In truth, the Legislature's Democratic majority wants to lay the groundwork for all-new taxes on individuals and businesses so they can continue creating and expanding programs and services without worrying about how to pay for them. They're convinced that if some sort of business tax poured money into Nevada's general fund and made public education and welfare programs less reliant on sales and gaming taxes, state government could have avoided much of the pain this ruthless recession has inflicted on the Nevada economy.

It's a foolish notion that has been disproved by national study after national study since before the recession began. The 2011 Legislature can tear up Nevada's tax code and copy the revenue structure of any of the 49 other states and lawmakers will still have to deal with the ebbs and flows of the free-market economy. A recent report by the Nelson A. Rockefeller Institute of Government demonstrates as much in finding that tax revenue, adjusted for inflation, declined in 42 states last year.

State and local sales tax collections experienced their worst declines in 50 years, while personal and corporate income taxes -- two levies Nevada Democrats would love to impose here -- also plunged, the report said.

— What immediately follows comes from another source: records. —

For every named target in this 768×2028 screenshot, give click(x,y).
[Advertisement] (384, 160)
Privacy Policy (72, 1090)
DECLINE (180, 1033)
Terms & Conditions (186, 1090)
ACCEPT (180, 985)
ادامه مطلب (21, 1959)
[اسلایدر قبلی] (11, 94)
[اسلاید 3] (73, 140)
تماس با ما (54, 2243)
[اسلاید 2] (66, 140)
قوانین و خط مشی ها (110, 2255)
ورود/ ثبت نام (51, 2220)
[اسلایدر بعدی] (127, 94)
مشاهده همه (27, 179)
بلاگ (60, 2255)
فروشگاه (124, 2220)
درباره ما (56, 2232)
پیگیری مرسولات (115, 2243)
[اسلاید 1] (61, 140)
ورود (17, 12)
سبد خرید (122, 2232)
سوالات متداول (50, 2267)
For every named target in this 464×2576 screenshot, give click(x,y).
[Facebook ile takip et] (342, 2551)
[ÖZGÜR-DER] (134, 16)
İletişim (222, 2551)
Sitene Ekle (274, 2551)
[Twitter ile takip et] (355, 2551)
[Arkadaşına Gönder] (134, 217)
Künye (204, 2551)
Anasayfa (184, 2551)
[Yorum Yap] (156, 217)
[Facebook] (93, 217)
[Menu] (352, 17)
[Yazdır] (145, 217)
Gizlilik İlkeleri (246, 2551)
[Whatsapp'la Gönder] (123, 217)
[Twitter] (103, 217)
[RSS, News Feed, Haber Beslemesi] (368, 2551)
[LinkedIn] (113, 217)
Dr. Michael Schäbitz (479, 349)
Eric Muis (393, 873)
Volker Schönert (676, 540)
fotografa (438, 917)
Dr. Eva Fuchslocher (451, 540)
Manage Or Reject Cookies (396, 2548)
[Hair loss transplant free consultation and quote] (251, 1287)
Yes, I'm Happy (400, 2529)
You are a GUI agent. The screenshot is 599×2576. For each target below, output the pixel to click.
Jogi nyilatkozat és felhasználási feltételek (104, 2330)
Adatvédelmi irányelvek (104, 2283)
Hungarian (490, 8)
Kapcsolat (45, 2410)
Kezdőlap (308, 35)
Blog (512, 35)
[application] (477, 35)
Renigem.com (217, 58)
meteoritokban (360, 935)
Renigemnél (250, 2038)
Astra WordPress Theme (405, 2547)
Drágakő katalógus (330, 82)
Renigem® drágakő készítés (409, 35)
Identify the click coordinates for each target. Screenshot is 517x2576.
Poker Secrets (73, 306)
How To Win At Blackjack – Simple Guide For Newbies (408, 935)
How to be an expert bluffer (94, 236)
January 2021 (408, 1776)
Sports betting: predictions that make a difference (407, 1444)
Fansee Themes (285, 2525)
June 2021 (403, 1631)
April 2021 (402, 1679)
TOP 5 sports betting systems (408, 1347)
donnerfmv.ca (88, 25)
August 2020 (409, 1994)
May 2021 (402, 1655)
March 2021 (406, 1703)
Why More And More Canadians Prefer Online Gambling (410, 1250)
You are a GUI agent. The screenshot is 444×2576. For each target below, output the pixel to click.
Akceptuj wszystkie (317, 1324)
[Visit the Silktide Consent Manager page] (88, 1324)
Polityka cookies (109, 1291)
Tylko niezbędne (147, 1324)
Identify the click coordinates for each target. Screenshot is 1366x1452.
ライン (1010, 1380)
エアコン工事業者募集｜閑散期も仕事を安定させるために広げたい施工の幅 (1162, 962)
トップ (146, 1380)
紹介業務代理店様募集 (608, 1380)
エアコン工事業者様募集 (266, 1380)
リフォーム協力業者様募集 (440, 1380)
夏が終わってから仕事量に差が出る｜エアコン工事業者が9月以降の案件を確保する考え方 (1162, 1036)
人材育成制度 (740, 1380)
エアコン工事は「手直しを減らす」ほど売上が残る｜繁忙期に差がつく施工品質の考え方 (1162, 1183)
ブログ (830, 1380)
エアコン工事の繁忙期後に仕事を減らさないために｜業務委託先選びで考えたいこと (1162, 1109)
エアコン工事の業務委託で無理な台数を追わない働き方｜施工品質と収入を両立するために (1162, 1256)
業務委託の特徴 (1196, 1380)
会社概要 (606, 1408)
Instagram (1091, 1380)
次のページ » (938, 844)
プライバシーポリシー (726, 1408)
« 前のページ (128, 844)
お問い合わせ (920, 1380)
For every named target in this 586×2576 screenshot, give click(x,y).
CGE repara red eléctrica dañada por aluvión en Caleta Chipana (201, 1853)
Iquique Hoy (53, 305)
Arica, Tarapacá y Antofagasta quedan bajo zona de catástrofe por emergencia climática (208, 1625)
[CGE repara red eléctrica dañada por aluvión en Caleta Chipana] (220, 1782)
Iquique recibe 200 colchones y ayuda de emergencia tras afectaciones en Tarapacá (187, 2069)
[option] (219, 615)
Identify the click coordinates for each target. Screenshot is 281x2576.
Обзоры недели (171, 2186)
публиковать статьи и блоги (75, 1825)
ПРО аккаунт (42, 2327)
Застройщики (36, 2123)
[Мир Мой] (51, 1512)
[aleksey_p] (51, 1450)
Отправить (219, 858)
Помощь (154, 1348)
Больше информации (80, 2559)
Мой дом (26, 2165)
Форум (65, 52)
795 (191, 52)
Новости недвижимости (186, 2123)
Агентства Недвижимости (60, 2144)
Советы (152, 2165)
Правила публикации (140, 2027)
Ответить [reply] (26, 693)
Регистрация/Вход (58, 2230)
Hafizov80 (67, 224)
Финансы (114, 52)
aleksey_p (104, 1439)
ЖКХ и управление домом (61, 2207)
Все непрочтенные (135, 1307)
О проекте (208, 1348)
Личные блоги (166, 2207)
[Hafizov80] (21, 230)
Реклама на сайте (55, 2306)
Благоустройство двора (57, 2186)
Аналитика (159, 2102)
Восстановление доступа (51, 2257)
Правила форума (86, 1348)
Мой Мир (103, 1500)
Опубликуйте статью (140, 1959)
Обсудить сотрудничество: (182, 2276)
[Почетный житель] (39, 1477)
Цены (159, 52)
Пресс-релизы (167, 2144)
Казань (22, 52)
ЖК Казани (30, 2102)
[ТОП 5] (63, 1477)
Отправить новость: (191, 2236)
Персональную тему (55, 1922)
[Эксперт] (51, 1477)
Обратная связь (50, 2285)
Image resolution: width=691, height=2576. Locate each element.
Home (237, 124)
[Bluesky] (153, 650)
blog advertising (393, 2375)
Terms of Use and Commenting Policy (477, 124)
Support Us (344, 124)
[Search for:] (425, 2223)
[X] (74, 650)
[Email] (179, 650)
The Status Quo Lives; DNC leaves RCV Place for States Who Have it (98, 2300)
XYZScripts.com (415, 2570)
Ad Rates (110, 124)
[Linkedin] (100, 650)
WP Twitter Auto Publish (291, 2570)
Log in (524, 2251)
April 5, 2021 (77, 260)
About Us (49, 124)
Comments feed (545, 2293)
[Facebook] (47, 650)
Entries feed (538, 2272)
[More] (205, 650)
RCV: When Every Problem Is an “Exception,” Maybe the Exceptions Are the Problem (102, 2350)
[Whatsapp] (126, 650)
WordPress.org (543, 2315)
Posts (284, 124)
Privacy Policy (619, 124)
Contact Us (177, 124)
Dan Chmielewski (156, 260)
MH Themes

"Most state tax revenue sources are heavily influenced by the economy -- the income tax rises when income rises, the sales tax increases when consumers increase their purchases of taxable items, and so on," study co-authors Donald J. Boyd and Lucy Dadayan wrote. "When the economy booms, tax revenue tends to rise rapidly, and when it declines, tax revenue tends to decline."

The least harmful way to increase government revenue is to encourage economic growth. The worst way to encourage economic growth is to increase taxes during a recession.

This year, the Nevada Legislature answered one worst-case scenario with another. Gov. Gibbons' veto at least ensures they won't get a head start on making the same mistake twice.